Remember , no homegroup , im really sick of microsofts braggings and dumbings down , ofcourse *everyone* makes homegroup since it's in the installer as "the best way to share" blah , homegroup is stupid with it's "password" and it does not work if the clocks aren't synced (a problem that lost an afternoon of my life  ) - plus the options never solidify, homegroup just tunes up what will share and there's always stupid music and picture folders everywhere because homegroup forces them to share.. whatever.


If there's a need for more images , ask.


Sources:  (obsolete/outdated)

http://social.answers.microsoft.com/Forums/en/w7network/thread/14c9cf97-ac52-48bc-a730-284de284d353


----------



## erixx (Jan 31, 2011)

looks great, will read it sometime in the future (yeah 

Ah, Windows 7 build-in Firewall has no (bad) effect whatsoever on home networking: it seems clever enough, lol, no need to disable it. (Which is dangerous anyway if you consider that just anybody on the net can read this and make a security mess of his home network. Your suggestion to disable it: I would mark it as "Only for Advanced Users") Same goes for UAC.

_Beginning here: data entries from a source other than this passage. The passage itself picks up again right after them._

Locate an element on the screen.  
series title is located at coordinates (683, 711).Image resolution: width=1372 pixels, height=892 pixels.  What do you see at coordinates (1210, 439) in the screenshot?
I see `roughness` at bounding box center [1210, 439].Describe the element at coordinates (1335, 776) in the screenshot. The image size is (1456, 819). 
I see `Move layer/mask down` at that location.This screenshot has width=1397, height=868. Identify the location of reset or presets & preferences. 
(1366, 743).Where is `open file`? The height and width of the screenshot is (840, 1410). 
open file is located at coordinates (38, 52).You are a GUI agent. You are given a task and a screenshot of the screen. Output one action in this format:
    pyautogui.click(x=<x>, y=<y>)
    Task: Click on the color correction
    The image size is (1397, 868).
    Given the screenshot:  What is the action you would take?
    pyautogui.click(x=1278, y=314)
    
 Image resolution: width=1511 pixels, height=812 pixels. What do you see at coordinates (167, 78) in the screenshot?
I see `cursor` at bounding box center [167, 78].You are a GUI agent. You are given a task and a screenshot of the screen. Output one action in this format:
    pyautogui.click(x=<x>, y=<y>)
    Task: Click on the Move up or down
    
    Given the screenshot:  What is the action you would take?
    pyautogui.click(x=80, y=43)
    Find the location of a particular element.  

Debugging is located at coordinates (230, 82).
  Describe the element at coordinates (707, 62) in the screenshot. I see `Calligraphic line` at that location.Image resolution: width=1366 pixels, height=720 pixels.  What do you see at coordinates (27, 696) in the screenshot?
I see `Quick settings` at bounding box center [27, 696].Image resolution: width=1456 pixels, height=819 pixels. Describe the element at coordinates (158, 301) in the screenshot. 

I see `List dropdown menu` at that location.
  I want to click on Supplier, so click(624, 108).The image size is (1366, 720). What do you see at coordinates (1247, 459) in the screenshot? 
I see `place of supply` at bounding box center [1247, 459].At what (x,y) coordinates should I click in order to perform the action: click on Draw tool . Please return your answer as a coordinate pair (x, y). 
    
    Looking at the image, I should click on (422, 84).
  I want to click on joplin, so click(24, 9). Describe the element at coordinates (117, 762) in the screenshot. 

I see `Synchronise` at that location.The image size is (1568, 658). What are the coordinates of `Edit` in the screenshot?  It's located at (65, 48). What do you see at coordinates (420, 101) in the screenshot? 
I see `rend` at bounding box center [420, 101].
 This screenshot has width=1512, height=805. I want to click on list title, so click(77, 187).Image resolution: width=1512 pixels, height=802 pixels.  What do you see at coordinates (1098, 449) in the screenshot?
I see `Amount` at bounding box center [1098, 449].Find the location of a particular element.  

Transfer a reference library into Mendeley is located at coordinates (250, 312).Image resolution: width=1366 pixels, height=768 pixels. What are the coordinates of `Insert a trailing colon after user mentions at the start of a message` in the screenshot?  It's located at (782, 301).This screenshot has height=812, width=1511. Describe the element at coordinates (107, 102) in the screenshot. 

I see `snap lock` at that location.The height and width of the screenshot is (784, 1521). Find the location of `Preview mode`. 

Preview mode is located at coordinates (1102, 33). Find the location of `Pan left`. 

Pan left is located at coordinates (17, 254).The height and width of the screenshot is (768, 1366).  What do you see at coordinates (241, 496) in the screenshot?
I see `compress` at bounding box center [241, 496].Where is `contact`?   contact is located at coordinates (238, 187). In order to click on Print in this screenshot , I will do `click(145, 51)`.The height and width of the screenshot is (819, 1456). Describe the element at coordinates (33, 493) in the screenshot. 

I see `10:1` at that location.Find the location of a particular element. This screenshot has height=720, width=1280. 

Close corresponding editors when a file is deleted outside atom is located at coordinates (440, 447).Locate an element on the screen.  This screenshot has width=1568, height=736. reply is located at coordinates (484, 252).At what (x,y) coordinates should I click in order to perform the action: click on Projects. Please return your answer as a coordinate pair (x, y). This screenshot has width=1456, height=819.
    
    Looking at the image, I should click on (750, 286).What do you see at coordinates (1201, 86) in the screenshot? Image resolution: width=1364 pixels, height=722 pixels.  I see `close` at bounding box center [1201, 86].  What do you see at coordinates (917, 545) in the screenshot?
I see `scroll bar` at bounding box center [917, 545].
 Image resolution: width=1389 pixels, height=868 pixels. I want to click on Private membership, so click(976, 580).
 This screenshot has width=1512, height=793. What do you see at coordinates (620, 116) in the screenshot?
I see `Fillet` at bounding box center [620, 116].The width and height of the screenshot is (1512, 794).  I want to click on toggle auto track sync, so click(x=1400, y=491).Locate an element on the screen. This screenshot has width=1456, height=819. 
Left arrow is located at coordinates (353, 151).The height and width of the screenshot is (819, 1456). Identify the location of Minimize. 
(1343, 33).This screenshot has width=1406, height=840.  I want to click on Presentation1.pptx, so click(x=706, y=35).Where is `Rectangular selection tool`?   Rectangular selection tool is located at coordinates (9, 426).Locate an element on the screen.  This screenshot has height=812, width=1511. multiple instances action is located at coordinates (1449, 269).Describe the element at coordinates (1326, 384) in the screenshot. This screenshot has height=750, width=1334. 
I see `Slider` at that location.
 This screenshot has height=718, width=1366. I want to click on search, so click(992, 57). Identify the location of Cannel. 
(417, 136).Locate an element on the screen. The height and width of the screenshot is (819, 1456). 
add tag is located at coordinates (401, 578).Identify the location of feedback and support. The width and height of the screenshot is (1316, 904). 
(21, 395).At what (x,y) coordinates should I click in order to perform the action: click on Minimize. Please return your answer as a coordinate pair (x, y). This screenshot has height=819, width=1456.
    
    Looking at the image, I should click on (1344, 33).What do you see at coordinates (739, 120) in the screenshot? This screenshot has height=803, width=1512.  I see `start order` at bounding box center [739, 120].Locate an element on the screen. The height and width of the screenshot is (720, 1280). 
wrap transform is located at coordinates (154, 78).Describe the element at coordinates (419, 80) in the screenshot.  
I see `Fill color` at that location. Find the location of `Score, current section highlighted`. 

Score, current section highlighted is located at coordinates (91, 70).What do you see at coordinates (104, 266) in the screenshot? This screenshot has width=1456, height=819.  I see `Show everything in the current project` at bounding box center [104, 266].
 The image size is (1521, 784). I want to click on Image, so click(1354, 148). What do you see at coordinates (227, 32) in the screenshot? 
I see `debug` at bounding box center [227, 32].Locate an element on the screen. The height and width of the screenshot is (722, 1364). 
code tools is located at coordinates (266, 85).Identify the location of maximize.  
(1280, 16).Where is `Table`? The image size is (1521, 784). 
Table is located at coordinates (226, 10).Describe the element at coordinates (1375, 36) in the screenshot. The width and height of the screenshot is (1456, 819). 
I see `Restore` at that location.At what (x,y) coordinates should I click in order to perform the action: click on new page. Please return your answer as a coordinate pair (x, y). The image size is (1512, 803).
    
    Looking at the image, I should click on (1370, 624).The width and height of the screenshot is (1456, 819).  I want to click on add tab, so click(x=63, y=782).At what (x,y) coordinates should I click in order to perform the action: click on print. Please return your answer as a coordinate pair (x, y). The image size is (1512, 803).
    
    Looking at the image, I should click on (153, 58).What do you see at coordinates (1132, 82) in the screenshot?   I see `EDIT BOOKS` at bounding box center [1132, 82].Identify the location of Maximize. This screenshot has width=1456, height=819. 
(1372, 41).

Absolutely agree that Homegroup sucksbigtime, what a fiasco!


----------



## yogurt_21 (Jan 31, 2011)

funny, I have no issues with homegroup whatsoever, even accross winxp, winvista, and win7


----------



## DRDNA (Jan 31, 2011)

yogurt_21 said:


> funny, I have no issues with homegroup whatsoever, even accross winxp, winvista, and win7



Me either but, I hear a lot of folks say homegroup makes file transfers slower...I am not sure about that first hand tho.


----------



## erixx (Jan 31, 2011)

Homegroup issues start when you alterate windows folders by default (My docs, etc etc) (I have all 'MY' folders out of the OS harddrive. Homegroups then loses them, recreates them on c:, etc. a mess.


----------